I've been reading a book by Weber on the "parliamentarization" of the Reichstag and the Bundesrat in Germany in the early 1900s. He keeps insisting on something which really strikes a chord in me now.
So, very brief background, Prussia dominated the Second Reich -- the German Empire after nation-building under Brandenberg-Prussia. Prussia is assured by law of complete dominance of the greater Reich government, and in practice this means the Prussian Diet sets German policy even to the detriment of the smaller German states, even though it is theoretically a federal system. There are a bunch of consequences but the most important is that the Reich parliamentary organs -- the Reichstag and Bundesrat -- are bodies of career office holders and technocrats who neither have the ability nor the aspiration to rise to leadership, because leadership is already locked down by Prussia. The Prussian Diet might produce leaders honed by the experience of debate and compromise but it is completely dominated by the large landholders -- they have a three class suffrage system much like France before the Revolution, where the wealthy basically write policy and at best the rest of Prussian society, insofar as they have representation at all, can veto certain types of measures. Though, typically, they can only protest and the law is still forwarded to the King of Prussia -- the landholder class again -- for ratification into law. And to top it all off, the King of Prussia is the Reich Kaiser, and the Prime Minister of the Prussian Diet is the Reichskanzler -- the Reich PM. So the fix is well and truly in. Nobody has the ability to hone leadership and political skills at any level because it's all just a transmission for power established at another level of society -- wealth and land. So the Diet and the Bundesrat and the Reichstag don't produce any leaders.

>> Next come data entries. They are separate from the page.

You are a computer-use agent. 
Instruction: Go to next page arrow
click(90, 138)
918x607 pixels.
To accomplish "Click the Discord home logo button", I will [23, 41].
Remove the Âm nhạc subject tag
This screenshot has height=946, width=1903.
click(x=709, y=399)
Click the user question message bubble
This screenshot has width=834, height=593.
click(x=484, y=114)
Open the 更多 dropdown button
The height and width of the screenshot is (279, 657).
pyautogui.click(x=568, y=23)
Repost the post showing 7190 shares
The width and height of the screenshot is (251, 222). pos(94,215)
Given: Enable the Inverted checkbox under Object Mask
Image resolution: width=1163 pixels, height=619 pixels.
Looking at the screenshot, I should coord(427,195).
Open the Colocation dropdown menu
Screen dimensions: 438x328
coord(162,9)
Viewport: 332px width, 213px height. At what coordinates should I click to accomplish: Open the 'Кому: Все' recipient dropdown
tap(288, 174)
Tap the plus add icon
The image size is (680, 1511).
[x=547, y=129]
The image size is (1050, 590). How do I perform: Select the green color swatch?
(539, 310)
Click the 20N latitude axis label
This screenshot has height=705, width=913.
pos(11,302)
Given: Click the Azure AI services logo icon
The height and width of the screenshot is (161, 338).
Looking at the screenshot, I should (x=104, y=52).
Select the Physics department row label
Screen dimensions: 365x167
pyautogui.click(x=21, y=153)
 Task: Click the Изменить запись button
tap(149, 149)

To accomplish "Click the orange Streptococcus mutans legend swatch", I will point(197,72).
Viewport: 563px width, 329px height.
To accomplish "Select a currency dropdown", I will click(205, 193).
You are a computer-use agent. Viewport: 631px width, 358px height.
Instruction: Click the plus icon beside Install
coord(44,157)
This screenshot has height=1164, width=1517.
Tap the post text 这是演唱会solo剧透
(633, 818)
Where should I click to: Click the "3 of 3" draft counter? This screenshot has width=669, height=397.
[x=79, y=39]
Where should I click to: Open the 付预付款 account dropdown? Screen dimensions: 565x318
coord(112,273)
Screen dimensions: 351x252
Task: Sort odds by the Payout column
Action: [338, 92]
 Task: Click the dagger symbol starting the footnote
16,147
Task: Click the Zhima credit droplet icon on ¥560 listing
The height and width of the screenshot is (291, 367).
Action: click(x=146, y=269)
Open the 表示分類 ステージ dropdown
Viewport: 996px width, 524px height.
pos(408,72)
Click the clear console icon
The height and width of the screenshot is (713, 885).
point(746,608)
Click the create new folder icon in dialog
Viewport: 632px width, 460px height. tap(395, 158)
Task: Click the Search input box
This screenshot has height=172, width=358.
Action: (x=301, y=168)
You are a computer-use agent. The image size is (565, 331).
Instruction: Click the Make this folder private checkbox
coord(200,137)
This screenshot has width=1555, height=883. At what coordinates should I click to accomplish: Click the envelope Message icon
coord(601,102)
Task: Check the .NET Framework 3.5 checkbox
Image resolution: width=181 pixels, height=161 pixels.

That seems to be what the end of democracy in the US in the 80s and 90s and the substitution of plutocracy has done to the Congress. It doesn't produce leaders anymore. It doesn't produce anybody with political chops. Because there is no politics anymore -- there is no give and take and compromise between large slices of the polity. There is only the power train of the wealthy dictating policy, the Court approving it. A Democratic administration might, for a time, hold back the worse abuses, while the GOP puts them into overdrive. But Congress has no leadership role. Look at it now -- it's invisible, even though it is the ruling party! All it does is duck its responsibilities. All its members do is posture uselessly.
That is why I think we get Schumer and Gillibrand and the like. Congress is supposed to be a cauldron of burning political ambitions and a knife fight, with the most effective politicals rising. Clay, Calhoun, Taft, Rayburn, LBJ, O'Neil. Those types. But since the capture of American government by the rich, we have had exactly none. Gingrich was a demagogue with no feel or ability for real politics. Reid and Pelosi were rules experts who played the system but had no ability to form lasting alliances or cadres. Hastert, Boehner, McConnell, not to mention Biden, were time servers; McCarthy and Johnson are literally in leadership as the dopes the smart soldiers put in front of the bullets. We no longer have anybody who can understand or practice politics, because we have a post-political government.